Bulletin officiel spécial n°3 du 5 avril 2018

La résolution de problèmes à l'école élémentaire

NOR : MENE1809043N

Note de service n° 2018-052 du 25-4-2018

MEN - DGESCO A1

Texte adressé aux rectrices et recteurs d'académie ;  aux inspectrices et inspecteurs d'académie-directrices et directeurs académiques des services de l'éducation nationale ; aux inspectrices et inspecteurs d'académie-inspectrices et inspecteurs pédagogiques régionaux ; aux inspectrices et inspecteurs de l'éducation nationale du premier degré ; aux chefs d'établissements publics et privés sous contrat  ; aux professeurs des écoles et des collèges publics et privés sous contrat

Les enquêtes nationales et internationales mettent régulièrement en lumière les difficultés des élèves français en résolution de problèmes en comparaison des élèves des pays économiquement comparables. Les problèmes pour lesquels ces difficultés apparaissent sont généralement des problèmes en deux ou trois étapes, comme l'exercice suivant qui a été proposé en 2015, dans le cadre de l'évaluation Timss (1), aux élèves de fin de CM1.

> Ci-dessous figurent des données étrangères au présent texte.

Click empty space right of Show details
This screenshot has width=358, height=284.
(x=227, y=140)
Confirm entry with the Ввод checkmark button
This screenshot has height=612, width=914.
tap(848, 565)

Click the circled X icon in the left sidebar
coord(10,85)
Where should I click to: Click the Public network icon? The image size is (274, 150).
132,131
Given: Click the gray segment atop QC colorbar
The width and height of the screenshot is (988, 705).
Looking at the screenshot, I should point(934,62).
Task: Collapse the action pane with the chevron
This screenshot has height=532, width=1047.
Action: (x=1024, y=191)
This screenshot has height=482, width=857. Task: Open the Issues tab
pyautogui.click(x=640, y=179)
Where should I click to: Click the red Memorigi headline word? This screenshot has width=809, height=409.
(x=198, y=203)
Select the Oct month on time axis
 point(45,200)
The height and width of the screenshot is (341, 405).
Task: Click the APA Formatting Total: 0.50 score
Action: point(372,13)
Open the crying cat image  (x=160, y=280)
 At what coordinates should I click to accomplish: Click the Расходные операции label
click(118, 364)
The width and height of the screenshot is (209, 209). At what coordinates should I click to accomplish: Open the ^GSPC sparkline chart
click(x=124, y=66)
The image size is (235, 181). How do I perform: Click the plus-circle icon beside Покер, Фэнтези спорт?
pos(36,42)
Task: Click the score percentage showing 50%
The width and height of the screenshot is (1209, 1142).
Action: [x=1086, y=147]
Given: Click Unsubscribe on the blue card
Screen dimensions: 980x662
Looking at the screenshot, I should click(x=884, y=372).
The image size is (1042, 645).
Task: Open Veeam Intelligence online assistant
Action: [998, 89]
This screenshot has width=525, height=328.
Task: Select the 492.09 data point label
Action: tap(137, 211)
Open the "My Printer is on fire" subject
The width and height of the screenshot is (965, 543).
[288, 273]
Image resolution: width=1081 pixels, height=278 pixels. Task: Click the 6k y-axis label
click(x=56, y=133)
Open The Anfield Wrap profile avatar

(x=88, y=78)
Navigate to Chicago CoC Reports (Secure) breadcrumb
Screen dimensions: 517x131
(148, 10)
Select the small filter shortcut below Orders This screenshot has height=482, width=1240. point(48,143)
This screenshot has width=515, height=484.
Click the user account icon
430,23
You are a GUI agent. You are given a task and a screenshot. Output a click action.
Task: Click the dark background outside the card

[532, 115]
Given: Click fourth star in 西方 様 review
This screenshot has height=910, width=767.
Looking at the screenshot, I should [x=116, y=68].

Une bouteille de jus de pomme coûte 1,87 zeds.

Une bouteille de jus d'orange coûte 3,29 zeds.

Julien a 4 zeds.

Combien de zeds Julien doit-il avoir en plus pour acheter les deux bouteilles ?

A. 1,06 zeds                     B. 1,16 zeds          C. 5,06 zeds          D. 5,16 zeds

Pour ce problème, les élèves français ont obtenu le plus faible taux de réussite des pays de l'Union européenne participants, avec un score de 42 %, alors que le tiers des autres pays de l'Union européenne ont obtenu des scores de réussite moyens entre 62 % et 70 % et qu'un pays comme Singapour a même atteint 79 % (2).

Cet exemple met en lumière les difficultés qu'il convient de résorber. La résolution de problèmes doit être au cœur de l'activité mathématique des élèves tout au long de la scolarité obligatoire. Elle participe du questionnement sur le monde et de l'acquisition d'une culture scientifique, et par là contribue à la formation des citoyens. Elle est une finalité de l'enseignement des mathématiques à l'école élémentaire, mais aussi le vecteur principal d'acquisition des connaissances et des compétences visées.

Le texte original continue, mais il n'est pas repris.